Get Carter - on Saturday 6th September Ricky Scott kicked off our autumn programme with 'Get Carter', one of his signature' forays into the Cheviots, and by pure co-incidence a commencement of our 'Pennine Way 50th Anniversary' celebrations. Ten of us met in Byrness for a prompt 08:30 start. This was classed as a strenuous, with a capital S, walk in the Cheviot Hills where we were promised fantastic views provided the weather was kind. As you will see by the photos we had a great day, yes it was a hard walk, not so much the ascent but the terrain was very difficult during the later part of the walk. Several members had more than one fall...We left Byrness following the Pennine Way to reach the border fence, then headed west to Carter Bar. After a bite to eat and fresh coffee from the Border Cafe we headed off through Whitelea Wildlife Trust Reserve to pick up a path to Girdle Fell before dropping down through the forrest to reach Catcleugh Resevoir and back to Byrness and off to the pub for a celebratory drink
Ure Rambling Again
The week after the famous Grand Depart of the Tour de France, a small group ventured abroad into the Yorkshire Dales with a native guide to see the impact of the event on the beautiful villages of Wensleydale.

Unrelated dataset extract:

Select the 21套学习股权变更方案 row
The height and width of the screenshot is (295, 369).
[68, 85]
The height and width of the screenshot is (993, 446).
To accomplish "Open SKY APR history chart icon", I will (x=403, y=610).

The Yorkshire weather did us proud again, even though by then the cyclists were toiling through the mud and rain of Flanders
By George He's done it! - Saturday 26th April 2014. Well after a total of 108 miles 79 attendees all told the group have completed the whole of the Northumberland Coastal Path thanks to organiser and walk leader Diane Smith. A programme of six walks was planned and over the last two years with attendance between 2 and 19 walkers on each day but the only group member to have attended all of them was George Elliott. George was awarded a special certificate at St Cuthberts Cave, a slight deviation from the planned route but well worth the visit.

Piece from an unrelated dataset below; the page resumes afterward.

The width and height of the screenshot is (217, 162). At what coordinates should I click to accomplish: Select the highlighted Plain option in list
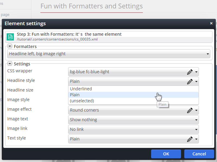tap(133, 95)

Around and Around - Saturday 12th April 2014. A day of two halves. Whether Cairn, Cushat Law and Bloody Bush Edge were climbed in thick cloud and mist. Bitter cold wind, it was just like winter. Then just as we breaked at Davisons Lyn for lunch the clouds broke and showed a little sunshine. By the time we approached Windy Ghyle we had fluffy clouds, blue sky and sunshine. A great day, much climbing with a sting in the tail, Pass Peth at 22 miles, ouch. Final mileage was 23. One or two photos below by Chris McDowell
52 mile Durham Dales recci - Saturday 30th March 2014. Well with the event looming I thought it would be useful to look at the route from Rookhope to Wolsingham via Bolts Law, Waskerley and Salters Gate as this will be the nightime section on the day. Well, with visibility down to 50 yards at times due to low cloud and fog, it might as well have been nightime. Navigation was difficult at times but thankfully to a great team, myself and John, we completed 21 miles in 8 hours and never saw anything of what the route looks like,;it was like skiing in a white out and only being able to feel the terrain through your legs, haha. Anyone thinking of taking on this challenging 52 mile event, good luck, it's not going to be easy. Hopefully some of the mud and huge puddles will have dried up by May. Some photo's (by Chris McDowell) below to confirm what the weather was like -
Where's Wannie? - Saturday 8th March 2014. 25 brave soles set off on a challenging walk in search of Wannie. This was a very rewarding route as we walked amongst some of the wildest terrains in Northumberland aside from the Cheviots. There had to be a head for height for a short section where we had to scramble up to the top of Wannie Crags and across the top.
AGM - 11th January 2014 - a good start to the year with 40 members attending the Wall to Wall walk of which there were 12 potential new walkers. The weather was damp, overcast, by lunchtime we even had some sunshine, thankully it did not rain. Few photographs were taken but please see selection below
Bless my soles - Saturday 23rd November 2013. Bless her soles we did...Diane completed the whole of her walk guiding 14 walkers down the penultimate part of the Northumberland Coastal Walk. I am not sure if Embleton residents were ready for the noisy rabble waiting at the bus stop for the 08.42 bus to Belford, further more the bus driver of said bus could not believe his eyes when we all got on, some with bus passes but most having to pay, his luck was in; probably the most he has ever seen in one go on that route. Anyway after arriving in Belford the walk commenced at 09.40hrs and an enjoyable day was had by all, well apart from Tuchi the little dog from Greece; she decided enough was enough in Seahouses and when her owner Siobhan, picked her up for a carry went to sleep. This became heavy for Siobhan so her rucksack was emptied and the contents passed to others to carry and little Tuchi took pride of place for the next couple of miles until we found a bus stop for them to jump on the next bus. The rest of the walk went by without further hiccups, in lovely weather, completing in the dark. The guide book said 16 miles however the walk mapped out at just under twenty. Well done to the three new walkers on completing their first 20 miler LDWA walk. See Tuchi in the rucksack amongst other photos that were taken as follows
Summer evening walks - June. Beware of the Bolam Beast and A roamin' walk
Durham Dales Marshals Walk, 8th June 2013 (30 mile). Photo's by Chris McDowell - thanks to all who turned out to pre-walk this route. The day was incredibly hot, the hottest day we had had this year for a group walk. Really pleasant day was had and the photo's acknowledge this a total contrast to three weeks earlier, thank goodness.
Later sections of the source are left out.